# Text excerpt
Sarge and Eunice welcomed me. The first time that Maria brought me to their town house in Washington, Sarge came downstairs holding a book. “I’m just reading about these great accomplishments of yours,” he said. He’d found a mention of me in a book about American immigrants who had arrived with nothing and made a success. That was a nice surprise because I wasn’t expecting to be in books yet. Bodybuilding was such an odd thing. I thought they’d be writing about immigrants like former US secretary of state Henry Kissinger, not me. It was so gracious and generous of Maria’s dad to notice that passage and show it to me.
Eunice put me right to work. She was thrilled to hear that I’d been involved with Special Olympics research at the University of Wisconsin. Before I knew it, I was helping her push the idea of adding power lifting to the Special Olympics and conducting workshops on weight training for the mentally handicapped wherever I traveled.
If the Shrivers hadn’t been so gracious, the first dinner I had at their house could have been difficult. Maria’s four brothers, Anthony, Bobby, Timothy, and Mark, ranged in age from twenty-three to twelve, and right away one of the younger ones piped up, “Daddy, Arnold loves Nixon!” Sarge was a great friend of Hubert Humphrey’s; in fact, when Humphrey ran against Nixon in 1968, he’d wanted Sarge as his running mate, but the Kennedy family torpedoed the idea.

# Problems to solve
(A) In the excerpt about meeting the Shrivers, what sport did Eunice want to add to the Special Olympics?
(B) Pick up the excerpt about meeting the Shrivers after its final sentence and carry it forward.

# Dataset section
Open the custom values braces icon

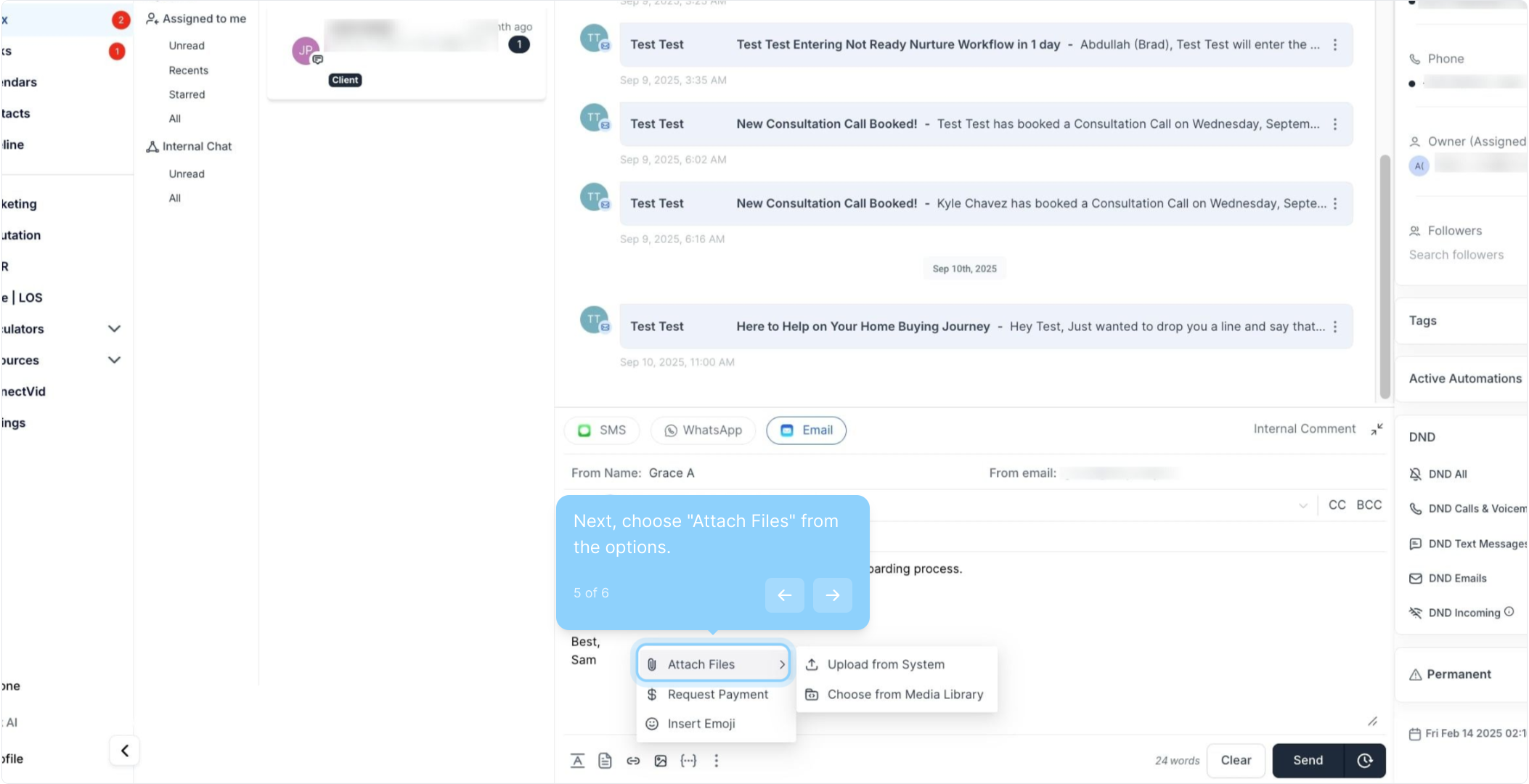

# Task responses
(A) Power lifting.

(B)
So I felt really awkward sitting there at the table. But Sarge, always the diplomat, said evenly, “Well, everyone thinks differently about these things.” Later on we discussed it, and I explained why I admired Nixon. It was my reaction against having grown up in Europe, where government was totally in charge of everything, and 70 percent of people worked for the government, and the highest aspiration was to get a government job. That was one of the reasons why I left for the United States. Sargent happened to be a scholar of German, because he was of German descent. He had spent student summers in Germany in the mid-1930s wearing lederhosen, exploring the German and Austrian countryside, pedaling from village to village on his bicycle. During his first summer there, 1934, Adolf Hitler’s recent rise to power as German chancellor didn’t make much of an impression on Sarge. But in his second summer, 1936, he learned to recognize the brown-shirted “storm troopers” of the Nazi paramilitary, the Sturmabteilung (SA), and the black-uniformed members of Hitler’s elite guard, the Schutzstaffel (SS). He read about political prisoners being sent to concentration camps. Sarge actually heard Hitler speak.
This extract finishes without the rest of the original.